How to perform this full body workout: To perform a deadlift, get yourself into a squat position and grab the barbell (or dumbbells or kettlebells, depending on what you choose to lift) with your hands around shoulder-width apart. Stand with your feet underneath the bar and try to keep your shins as straight as possible. It’s ok to bend your knees a little, but too much will end up engaging the quads more, and this movement is more about glutes and hamstrings. Brace your upper body by locking down your shoulder blades.

Once you feel secure and stable: it’s time to lift. Push through your feet and raise your upper body from the hip joint, as opposed to using your back to bring you up. Keep the bar as close to your body at all times during the lift. You can even have it physically touch you so you’re sliding it up and down your legs to make it easier.
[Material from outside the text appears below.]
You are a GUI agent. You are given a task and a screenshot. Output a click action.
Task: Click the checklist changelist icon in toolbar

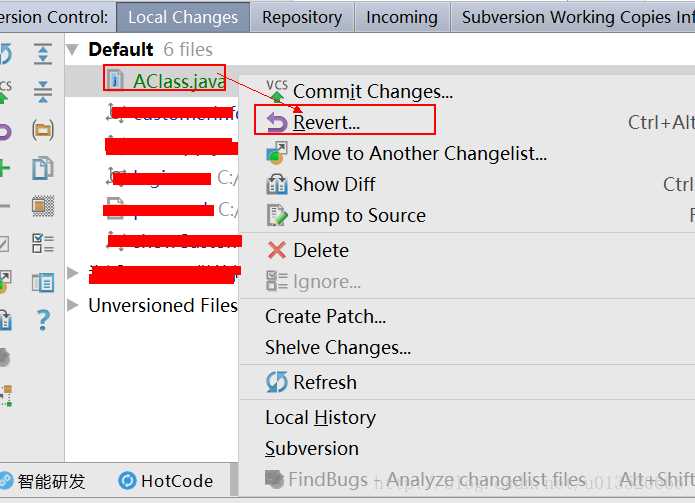43,244
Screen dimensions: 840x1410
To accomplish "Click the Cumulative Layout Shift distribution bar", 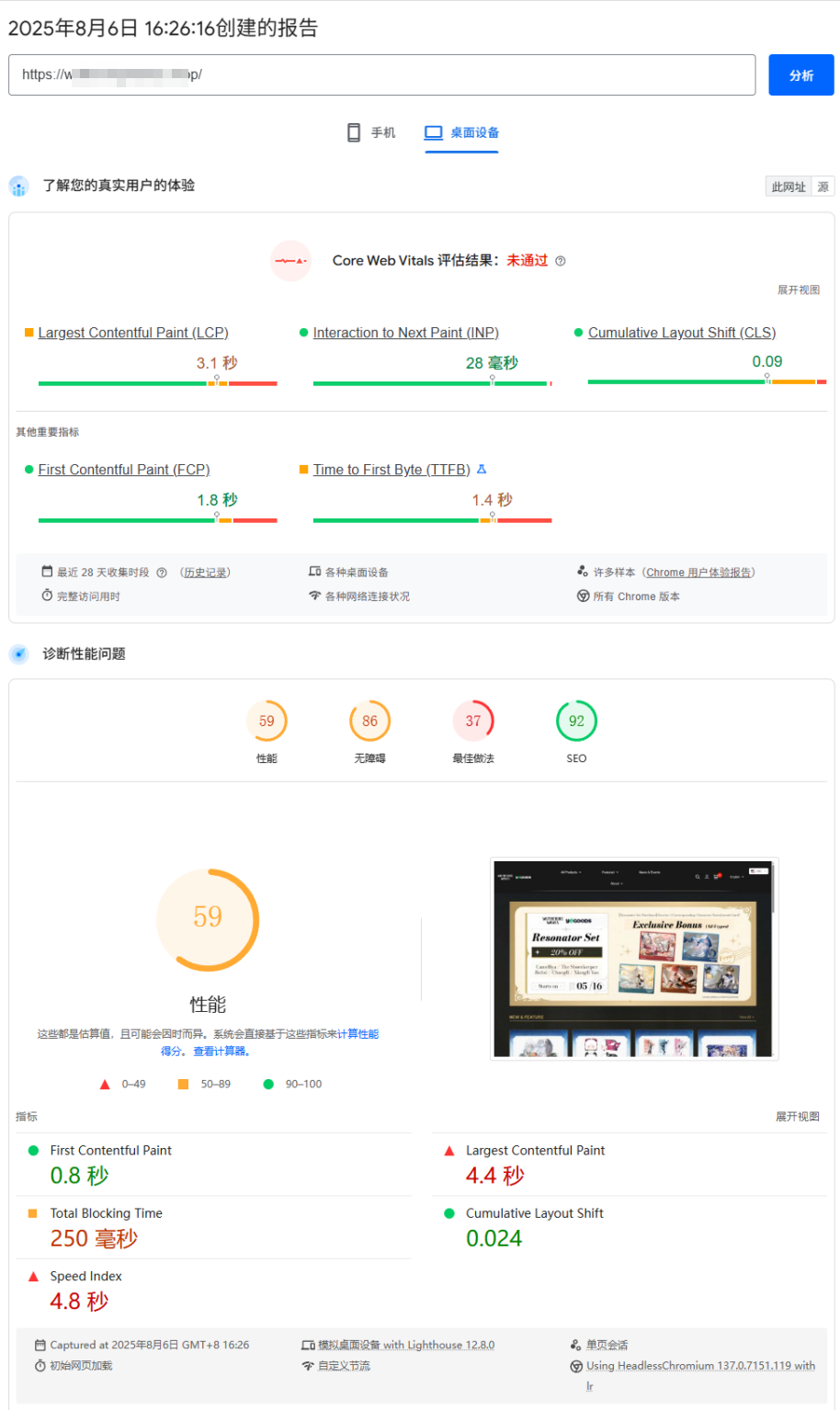I will [706, 381].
Make sure to keep the tempo slow and controlled throughout the entire duration of the movement. With regards to grip, you ideally want to be using an overhand grip as much as you can. If you find the weight becomes a little too much on your third or fourth set, for example, you can switch to an overhand-underhand grip to help with the load.

Barbell Back Squat
While the barbell back squat can definitely be considered a fundamental lower body movement, it requires the use of some upper body muscles too, so can certainly fit into any well-rounded full body workout routine.
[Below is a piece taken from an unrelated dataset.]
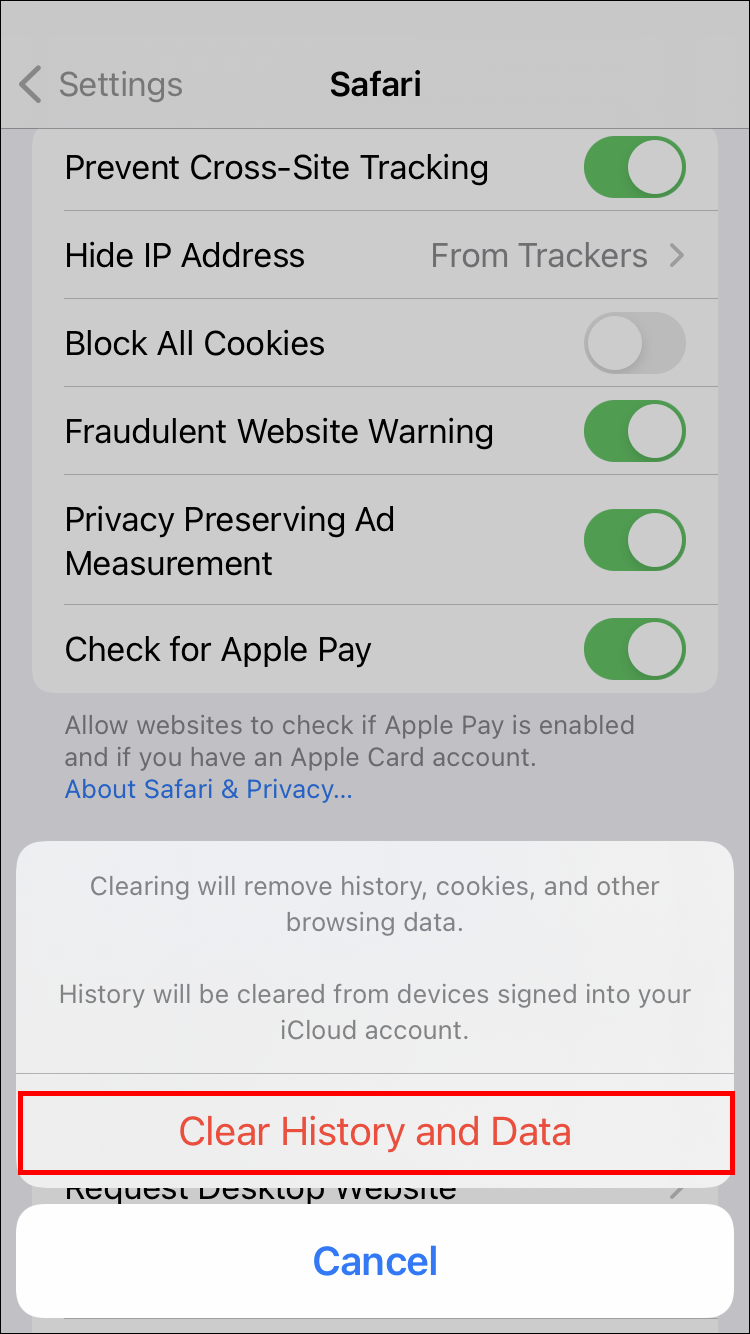This screenshot has height=1334, width=750.
Task: Tap the Apple Pay description text
Action: tap(350, 741)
As with deadlifts, there is plenty that could go wrong with the back squat if performed incorrectly or with too much weight loaded onto the bar, so ensure you have the technique nailed before you think about progressing.

How to perform this full body workout: Start with the barbell set just below shoulder height on the squat rack. Step under it and have it rest on your shoulders. Lift up and take a couple of steps back. Bring your pelvis in and brace your core. You want to keep this same solid core throughout the duration of the movement.
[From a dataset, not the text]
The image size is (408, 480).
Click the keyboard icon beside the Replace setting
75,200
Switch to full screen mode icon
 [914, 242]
Take a deep breath in and squat down. To squat effectively, ensure your knees push outwards and almost imagine you’re just sitting down. Sit into the squat until your hips are just below your knees. If this feels too deep to push back up from, you at least want to bend your knees to a 90-degree angle.

Keeping the breath held in – it helps with stability – push up through your heels until you’re back at your starting position, where you can exhale (you can exhale as you lift up if you find it helps you more).

Throughout the duration of the movement: you want to keep your chest as upright as possible. It helps to remain looking forward at a point on the wall or in the gym in front of you, as opposed to looking down at your feet.

Renegade Rows
Any kind of rowing movement is great for your back and biceps, and renegade rows more than fit the bill for both of these muscle groups. But they also target your core muscles because they combine a rowing movement with a plank hold. It sounds tricky – and it is – but add it into your full body workout routine and you’ll be feeling the burn.

All you need to perform renegade rows is a set of dumbbell weights. Start off with a light weight so you can perfect the exercise, before increasing the weight so that you can start building more muscle.

How to perform this full body workout: To perform renegade rows, get yourself into a press up position – body straight from head to heels, with no bend in the back and arms shoulder width apart – and with a hand gripped around each dumbbell. Then, raising one arm at a time – we’d recommend alternating arms, but you’re free to work one arm at a time if you wish – bring your elbow back towards your hip.